■ DOCUMENT PASSAGE
::::::
If we view it through this lens of asymptotic behavior, it integrates nicely with what we’ve discussed about Brook’s Law, Amdahl’s Law, and now Conway’s Law. All three deal with the limits of what we can aspire to achieve in programming.
Brook’s Law concerns the communication dynamics between teams and the time it will take to complete a project. Amdahl’s Law informs us of the unavoidable execution time limitations, emphasizing that, regardless of computing advancements, there are always bottlenecks due to non-parallelizable portions of the program.
Conway’s Law tells us that, at best, the software architecture will reflect the teams and communication structures that produced it.
I want to stress that the “why” behind Conway’s Law is far more significant than the “what.” The understanding of “why” can be applied broadly across various scenarios. Simply recalling the saying, “org charts produce copies of themselves,” doesn’t capture the entire essence.
It’s essential to explain that it’s not about org charts merely replicating themselves; instead, the mechanism at work is that communication costs more when crossing team boundaries compared to interactions within a team.
::::::
■ RECORD EXCERPTS
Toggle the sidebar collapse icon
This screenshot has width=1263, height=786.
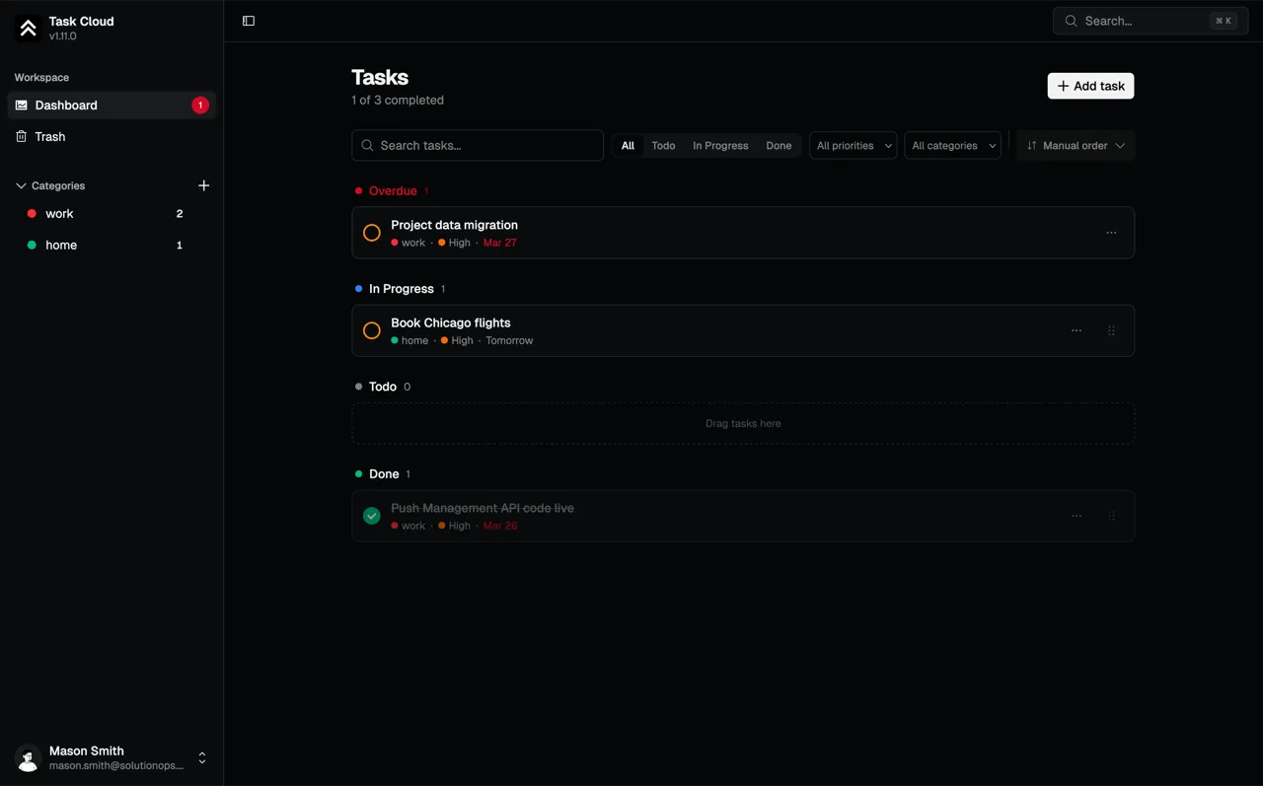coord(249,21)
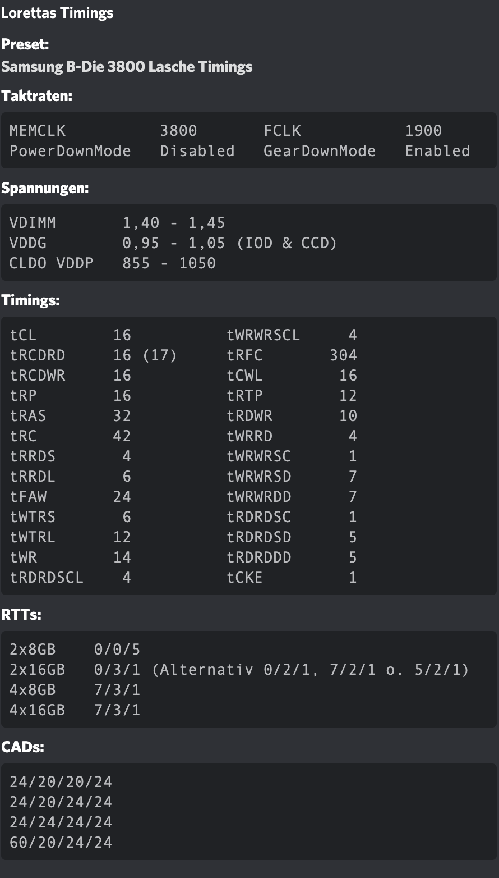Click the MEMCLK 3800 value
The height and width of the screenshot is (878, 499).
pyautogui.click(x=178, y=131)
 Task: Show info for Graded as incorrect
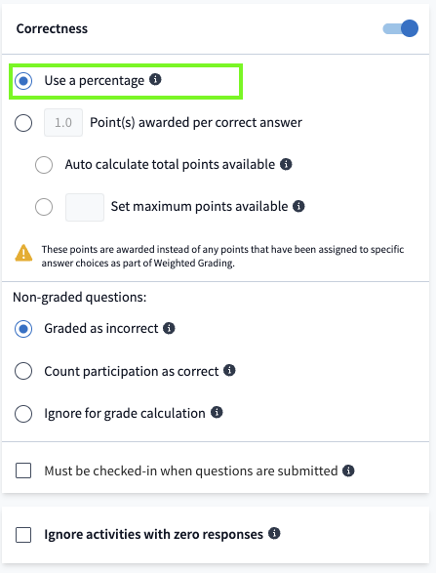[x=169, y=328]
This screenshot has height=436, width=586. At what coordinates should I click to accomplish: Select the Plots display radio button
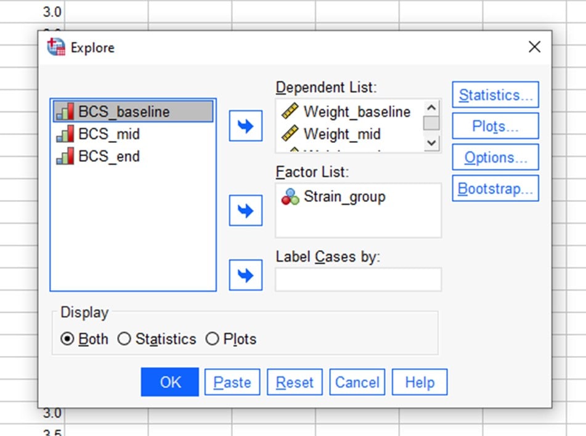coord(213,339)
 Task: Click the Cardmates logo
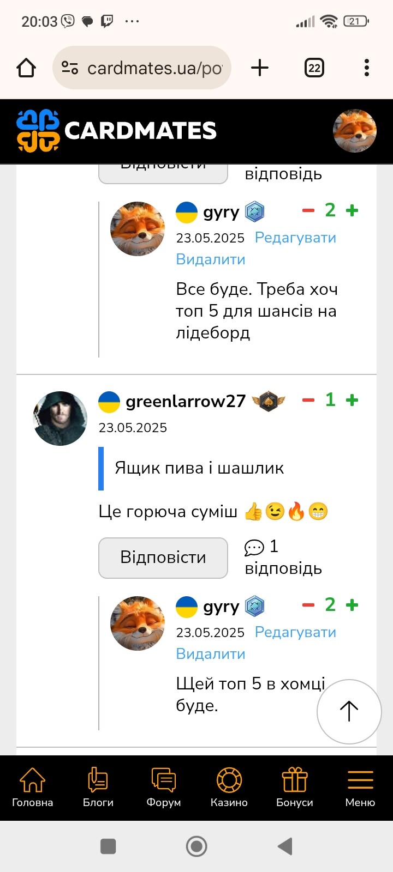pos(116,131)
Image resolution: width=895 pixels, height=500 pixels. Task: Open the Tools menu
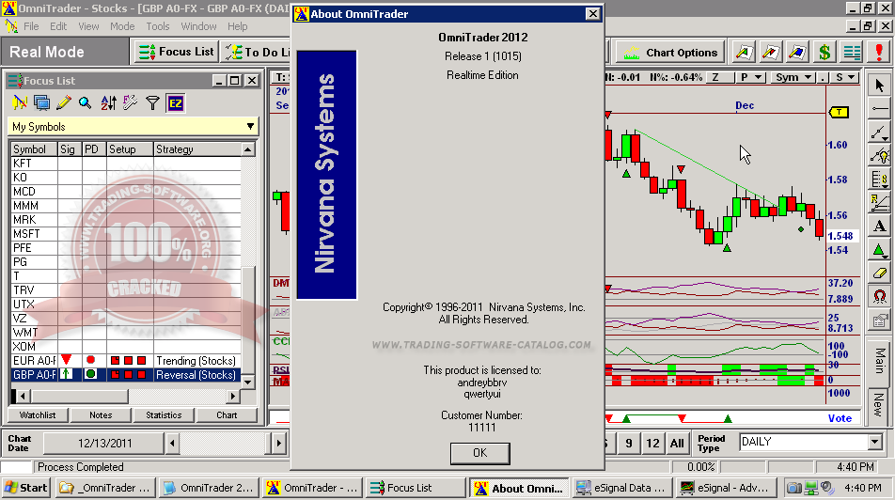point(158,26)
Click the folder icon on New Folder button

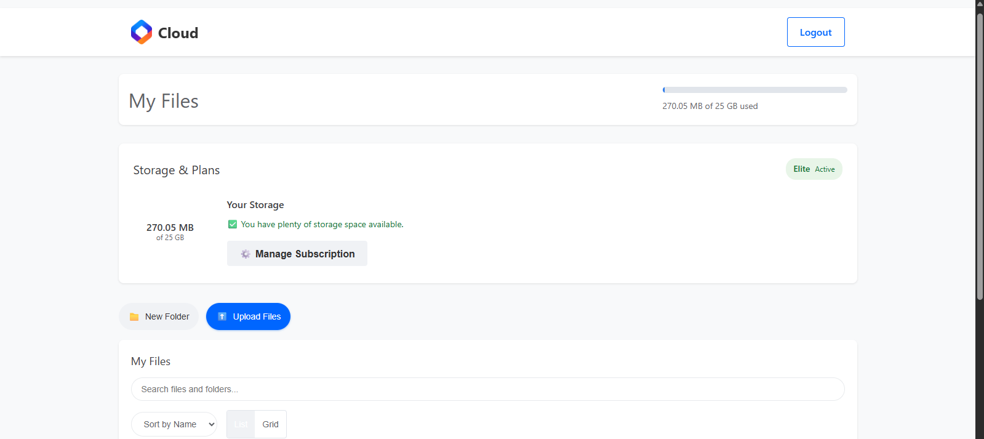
::::::
Decide whether each statement agrees with the passage on Conway's Law, answering yes or no and quoting the deciding words: (a) Amdahl's Law holds that enough advances in computing will remove bottlenecks. (b) The "why" behind Conway's Law matters more than the "what." (c) Communication costs more inside a team than across team boundaries. Work only from the passage on Conway's Law, not from the rows.

(a) No: "regardless of computing advancements, there are always bottlenecks due to non-parallelizable portions of the program."
(b) Yes: "the “why” behind Conway’s Law is far more significant than the “what.”"
(c) No: "communication costs more when crossing team boundaries compared to interactions within a team."